*** MATERIAL FOR THIS EXERCISE

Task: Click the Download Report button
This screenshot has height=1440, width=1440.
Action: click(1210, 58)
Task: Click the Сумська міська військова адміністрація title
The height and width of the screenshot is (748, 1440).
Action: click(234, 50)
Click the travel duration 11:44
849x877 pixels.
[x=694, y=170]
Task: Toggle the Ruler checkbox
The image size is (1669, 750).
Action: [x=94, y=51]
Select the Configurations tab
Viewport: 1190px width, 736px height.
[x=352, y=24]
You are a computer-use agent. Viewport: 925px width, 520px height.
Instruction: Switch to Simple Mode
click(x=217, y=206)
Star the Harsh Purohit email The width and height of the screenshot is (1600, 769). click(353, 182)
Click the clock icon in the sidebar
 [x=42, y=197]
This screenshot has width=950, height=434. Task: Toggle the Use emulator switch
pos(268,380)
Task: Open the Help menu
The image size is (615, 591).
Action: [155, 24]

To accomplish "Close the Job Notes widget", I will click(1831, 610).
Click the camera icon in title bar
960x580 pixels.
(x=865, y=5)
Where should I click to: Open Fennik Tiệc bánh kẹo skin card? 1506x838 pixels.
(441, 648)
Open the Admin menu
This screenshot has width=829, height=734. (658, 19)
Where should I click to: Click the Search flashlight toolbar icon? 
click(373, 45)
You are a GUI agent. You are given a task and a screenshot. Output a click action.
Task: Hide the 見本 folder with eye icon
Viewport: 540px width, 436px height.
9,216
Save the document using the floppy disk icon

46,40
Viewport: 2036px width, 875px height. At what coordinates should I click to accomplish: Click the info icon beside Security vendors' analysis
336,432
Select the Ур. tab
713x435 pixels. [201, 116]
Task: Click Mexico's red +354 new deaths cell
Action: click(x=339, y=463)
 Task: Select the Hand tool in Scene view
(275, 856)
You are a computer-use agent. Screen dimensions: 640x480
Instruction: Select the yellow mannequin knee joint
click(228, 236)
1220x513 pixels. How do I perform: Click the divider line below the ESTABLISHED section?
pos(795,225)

******

▶ **REQUIREMENTS**: Reproduce every line of the material above verbatim, from the first to the last, with nothing changed or left out.

▶ **ANSWER**:
Task: Click the Download Report button
This screenshot has height=1440, width=1440.
Action: click(1210, 58)
Task: Click the Сумська міська військова адміністрація title
The height and width of the screenshot is (748, 1440).
Action: click(234, 50)
Click the travel duration 11:44
849x877 pixels.
[x=694, y=170]
Task: Toggle the Ruler checkbox
The image size is (1669, 750).
Action: [x=94, y=51]
Select the Configurations tab
Viewport: 1190px width, 736px height.
[x=352, y=24]
You are a computer-use agent. Viewport: 925px width, 520px height.
Instruction: Switch to Simple Mode
click(x=217, y=206)
Star the Harsh Purohit email The width and height of the screenshot is (1600, 769). click(353, 182)
Click the clock icon in the sidebar
 [x=42, y=197]
This screenshot has width=950, height=434. Task: Toggle the Use emulator switch
pos(268,380)
Task: Open the Help menu
The image size is (615, 591).
Action: [155, 24]

To accomplish "Close the Job Notes widget", I will click(1831, 610).
Click the camera icon in title bar
960x580 pixels.
(x=865, y=5)
Where should I click to: Open Fennik Tiệc bánh kẹo skin card? 1506x838 pixels.
(441, 648)
Open the Admin menu
This screenshot has width=829, height=734. (658, 19)
Where should I click to: Click the Search flashlight toolbar icon? 
click(373, 45)
You are a GUI agent. You are given a task and a screenshot. Output a click action.
Task: Hide the 見本 folder with eye icon
Viewport: 540px width, 436px height.
9,216
Save the document using the floppy disk icon

46,40
Viewport: 2036px width, 875px height. At what coordinates should I click to accomplish: Click the info icon beside Security vendors' analysis
336,432
Select the Ур. tab
713x435 pixels. [201, 116]
Task: Click Mexico's red +354 new deaths cell
Action: click(x=339, y=463)
 Task: Select the Hand tool in Scene view
(275, 856)
You are a computer-use agent. Screen dimensions: 640x480
Instruction: Select the yellow mannequin knee joint
click(228, 236)
1220x513 pixels. How do I perform: Click the divider line below the ESTABLISHED section?
pos(795,225)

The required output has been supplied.